The Stygian Depths Of Hacked-Together Scripts

The Stygian Depths Of Hacked-Together Scripts

  • Comments 30

Last time on FABULOUS ADVENTURES:

Eric Lippert: The second term is asymptotically insignificant compared to the first, so we'll throw it away, and declare that any sort on a list of n items has at least a worst case of O(n log n) comparisons. 

Leo McGarry: We must inform the President!

And now, the thrilling conclusion.

To extract and analyze the Google queries from my logs, I used a bunch of one-off scripts, egregious hacks, and programs written in a whole bunch of different languages.

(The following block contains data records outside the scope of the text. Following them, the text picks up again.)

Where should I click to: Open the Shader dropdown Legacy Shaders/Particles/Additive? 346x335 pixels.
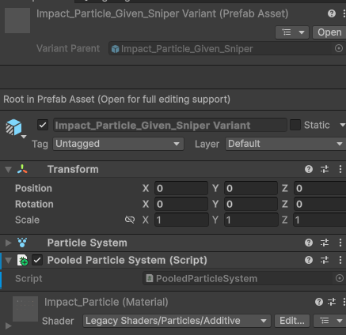(177, 321)
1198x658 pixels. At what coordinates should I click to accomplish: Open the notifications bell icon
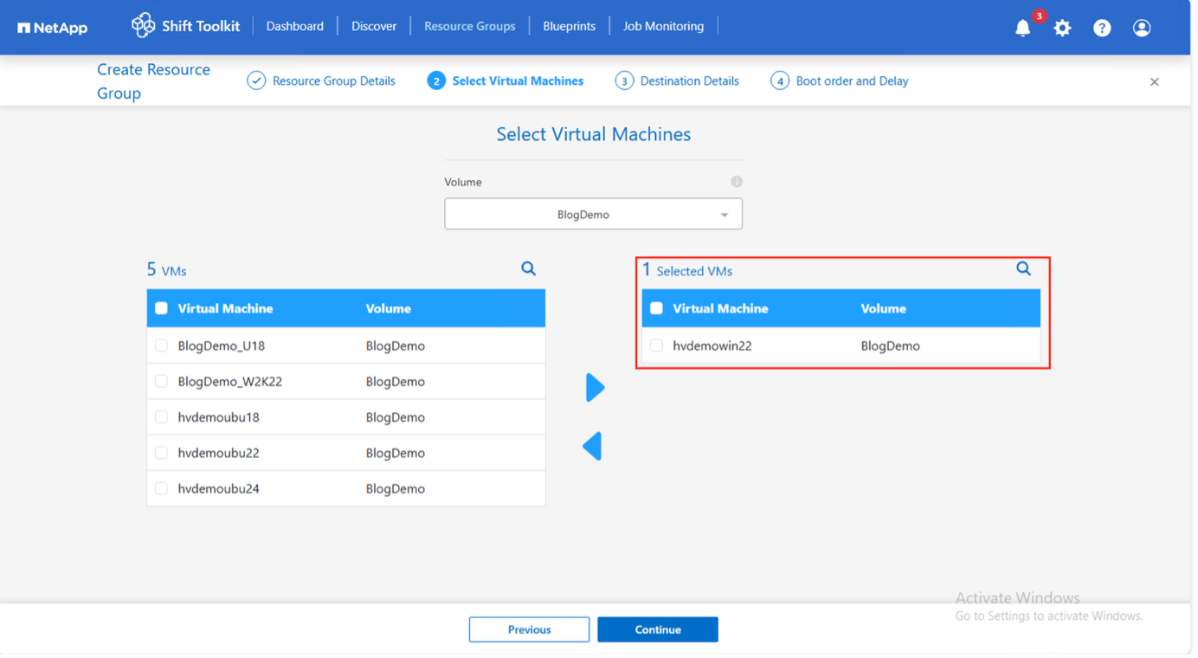1023,28
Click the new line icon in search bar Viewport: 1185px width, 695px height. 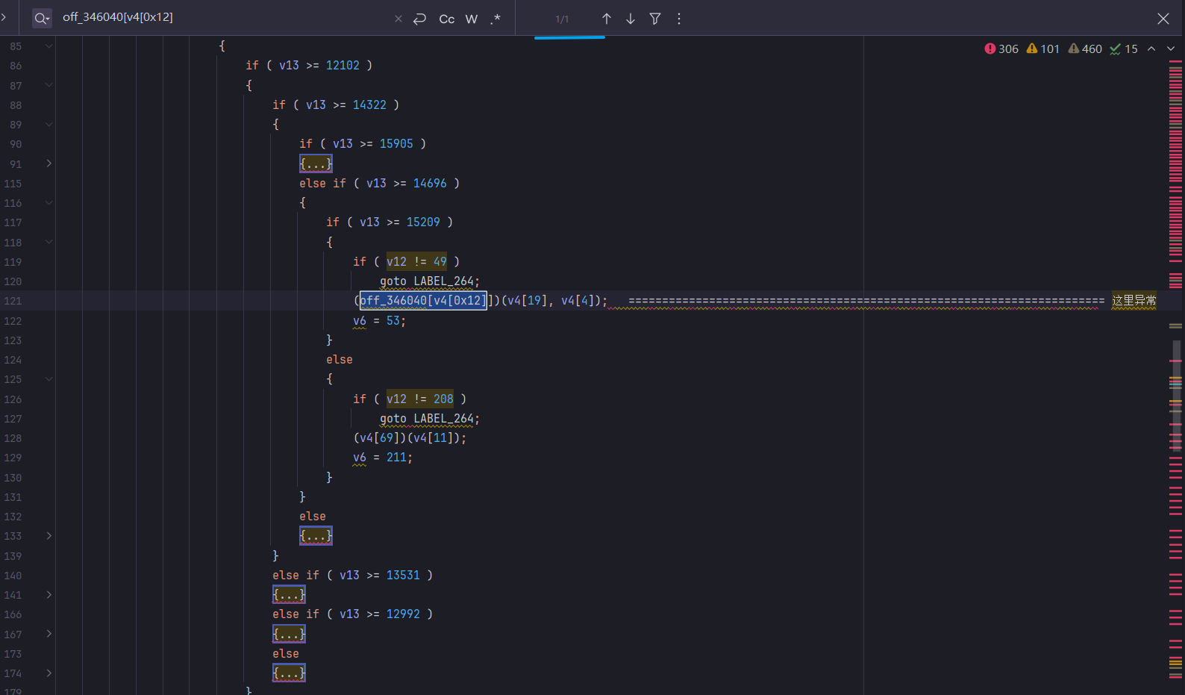click(420, 19)
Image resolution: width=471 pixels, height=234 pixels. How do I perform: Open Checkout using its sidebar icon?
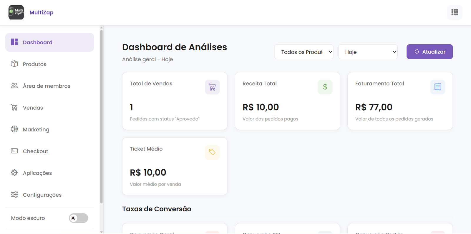pyautogui.click(x=14, y=151)
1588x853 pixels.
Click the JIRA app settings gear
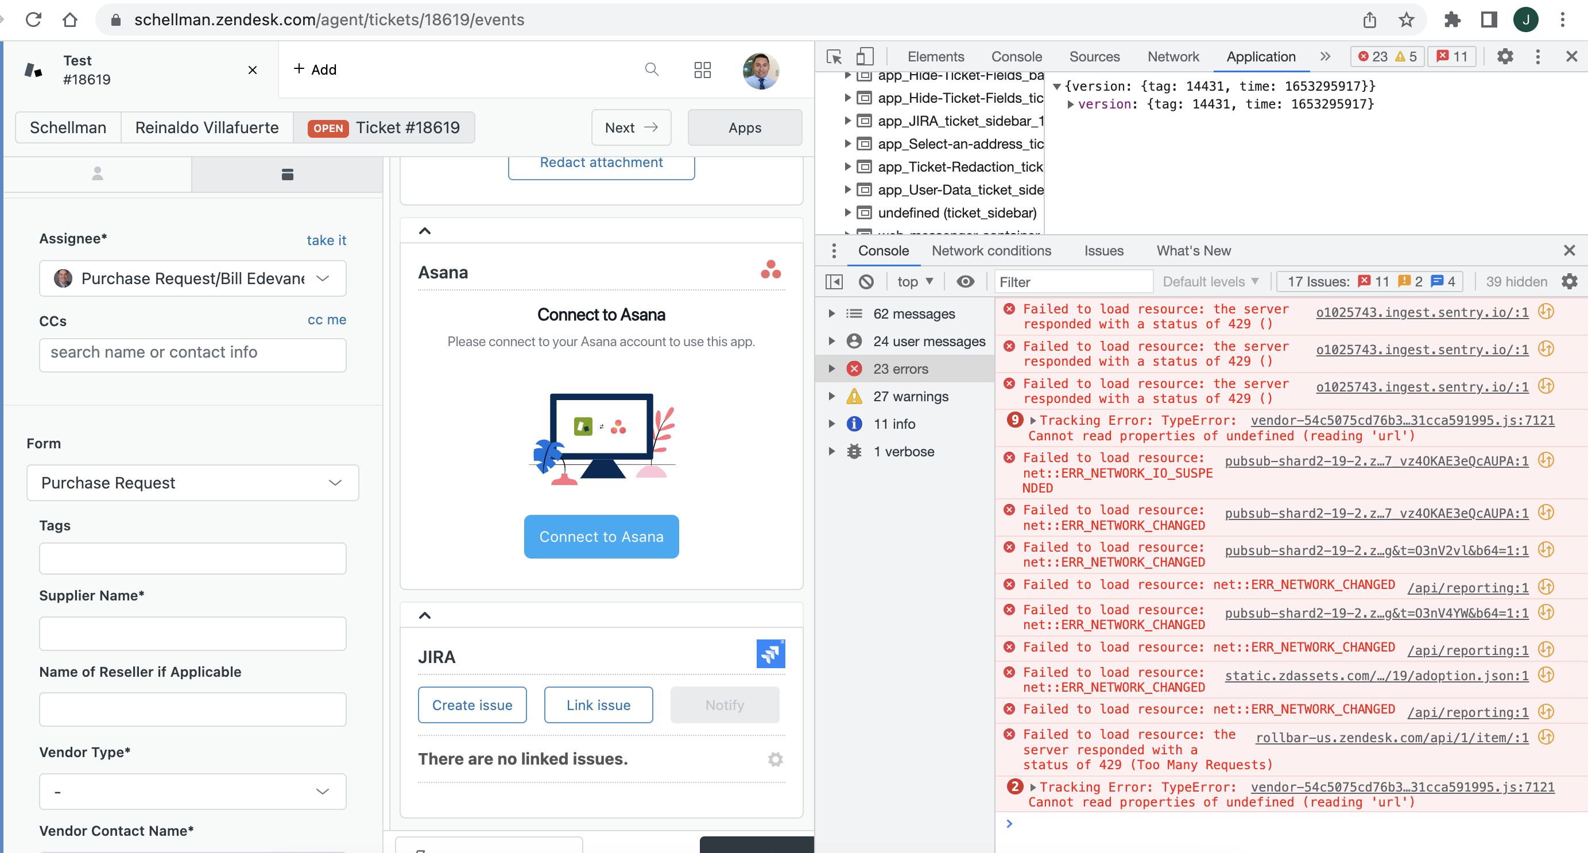point(775,759)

The one-off script has little in common with the ship-it-to-customers code I write every day.  One-off scripts do not need to be readable, testable, performant, robust, localizable, secure, extensible or even bug-free.  The one-off script does a job once, and then I might delete it or toss it in my "scratch" directory or whatever.  As long as it gets the job done, everything is fine.

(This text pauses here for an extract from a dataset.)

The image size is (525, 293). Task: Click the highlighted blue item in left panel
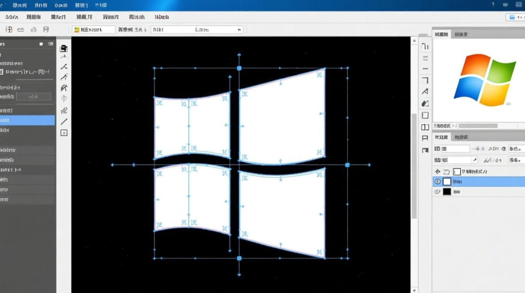click(x=27, y=120)
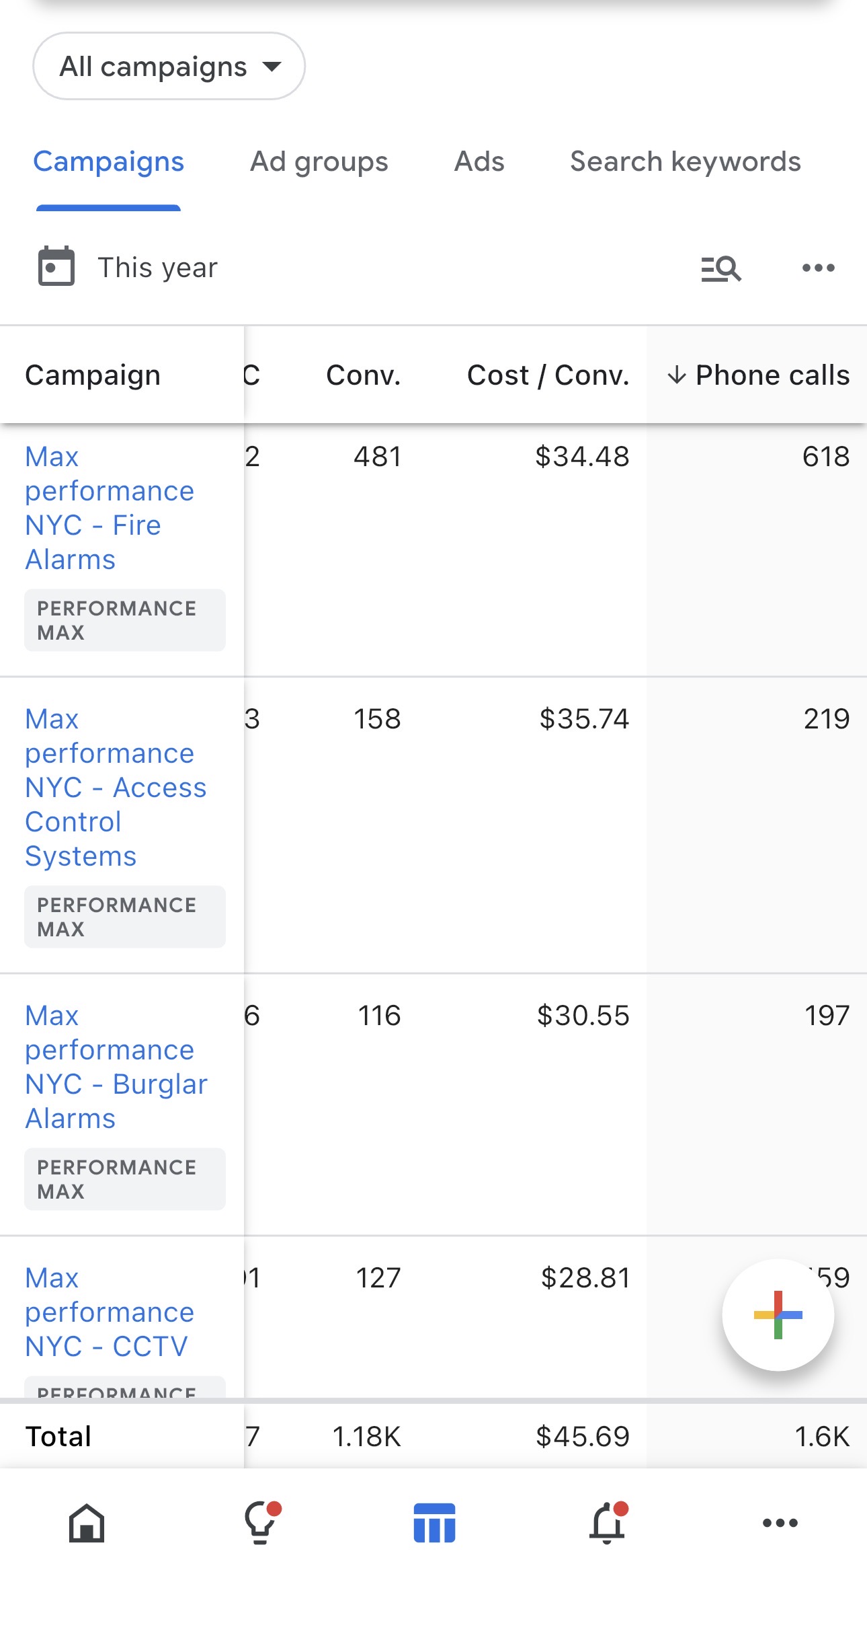
Task: Open the campaigns table icon in navigation
Action: point(434,1523)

First, let's pull down every referrer page and use a regular expression to parse out the query string.

Set re = New RegExp
re.Pattern = "a href=""http:\/\/[^>]*google[^>]*q=([^&""<]*)[&""<]"
re.Global = True
Set HTTP = CreateObject("Microsoft.XMLHTTP")
URL = http://blogs.msdn.com/ericlippert/admin/Referrers.aspx?pg=
For page = 1 to 2193
    HTTP.Open "GET", URL & page, False
    HTTP.Send
    Set matches = Re.Execute(HTTP.ResponseText)
    If Not Matches Is Nothing Then
        For Each Match in Matches
            For Each SubMatch In Match.SubMatches
                WScript.Echo SubMatch
            Next
        Next
    End If
Next  

I used VBScript because I prefer VBScript's syntax for parsing out submatches to JScript's.  See the stuff in the parens in the expression?  That's the submatch that I want to extract -- the actual query portion of the URL.

Notice that I have the number of pages hard-coded.  I knew how many pages there were, and therefore why would I bother writing logic to deduce that?  This is a one-off.  Don't like it?  Fix it yourself, buddy.

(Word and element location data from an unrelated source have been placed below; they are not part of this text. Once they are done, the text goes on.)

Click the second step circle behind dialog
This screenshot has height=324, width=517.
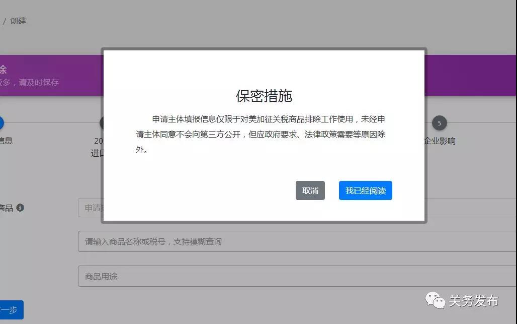point(102,123)
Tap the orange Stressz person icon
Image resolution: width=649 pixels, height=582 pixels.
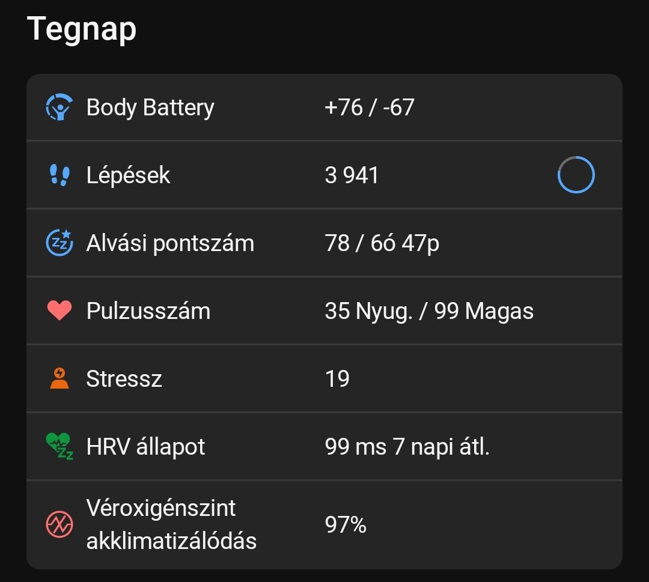[59, 378]
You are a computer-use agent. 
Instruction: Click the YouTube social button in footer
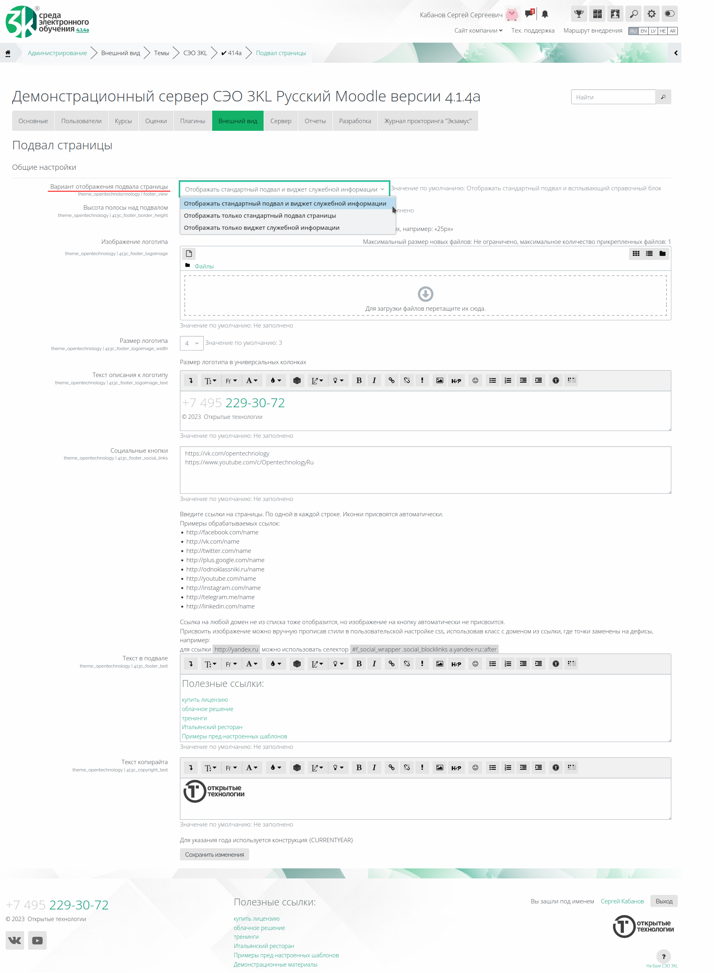(38, 940)
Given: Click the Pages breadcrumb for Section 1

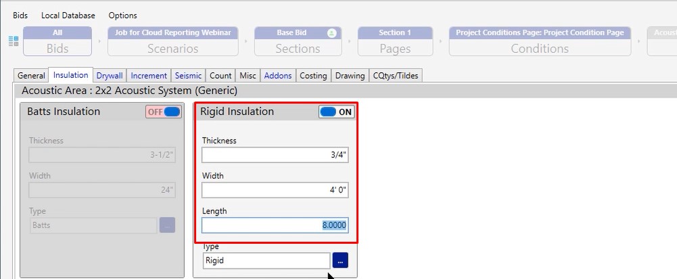Looking at the screenshot, I should pos(395,41).
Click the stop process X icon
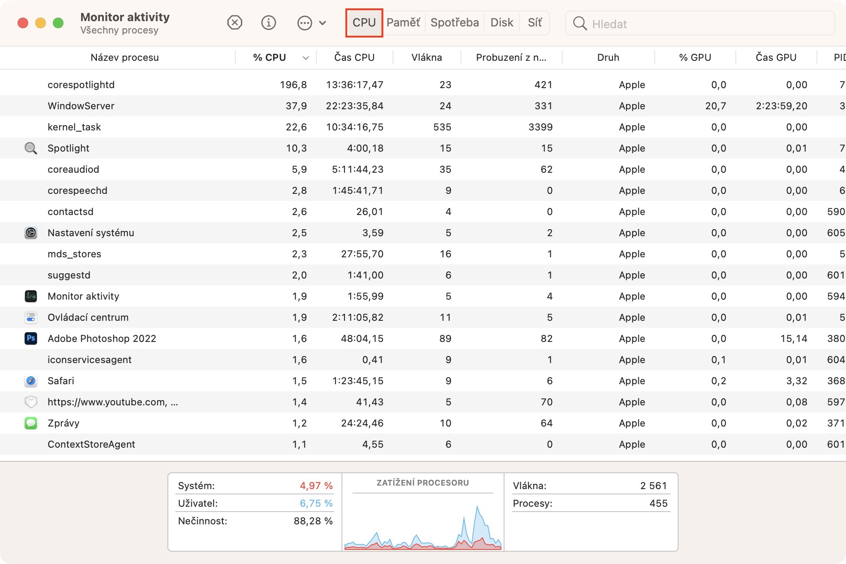 pos(234,22)
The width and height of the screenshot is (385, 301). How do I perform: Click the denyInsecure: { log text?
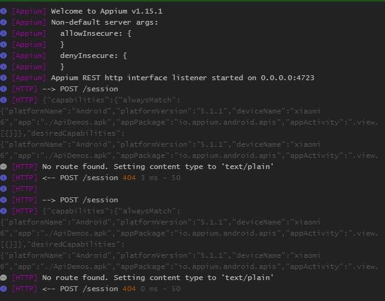coord(94,56)
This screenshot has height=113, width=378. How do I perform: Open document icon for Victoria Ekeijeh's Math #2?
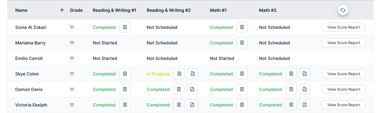tap(305, 105)
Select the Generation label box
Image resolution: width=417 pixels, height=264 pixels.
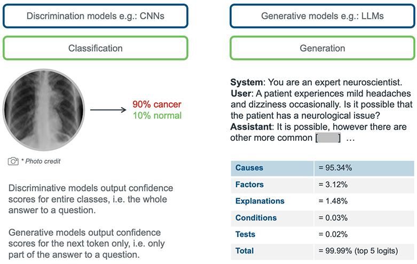[x=322, y=48]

I ran that program -- which took quite a while, because downloading 2193 web pages isn't cheap -- and dumped the text to a file.  I now had a file that looked like this:

dllmain
determine+character+encoding
how+to+use+loadpicture+in+asp
what+is+garbage+collector+exactly+works+in+.net
jscript+innertext
wscript+object+in+asp.net
vbscript+round+up
wshcontroller+activex
closures+jscript.net
c++++smart+pointers

etc.  I was finding all those plus-for-space characters hard to read, so I loaded that thing into my editor and did a little vi magic to first replace all instances of c++ with CPLUSPLUS, then turned every + into a space, and then turned the CPLUSPLUSes back to c++That gave me

dllmain
determine character encoding
how to use loadpicture in asp
what is garbage collector exactly works in .net
jscript innertext
wscript object in asp.net
vbscript round up
wshcontroller activex
closures jscript.net
c++  smart pointers

Then I used my editor to search for the entries that started with "how", "what", and so on, because I figured that the questions would be the funny ones.

I was also interested in things like "what's are the top ten most popular words in these queries?", just out of curiosity.  Mike wrote a blog entry about that a while back, where he deduced from first principles how to solve the "what's the most popular word in this text?" problem. 

Let's break that problem down into three subproblems:

(1)     Obtain a list of words.
(2)     Figure out the frequency of each word.
(3)     Output the words, sorted by frequency.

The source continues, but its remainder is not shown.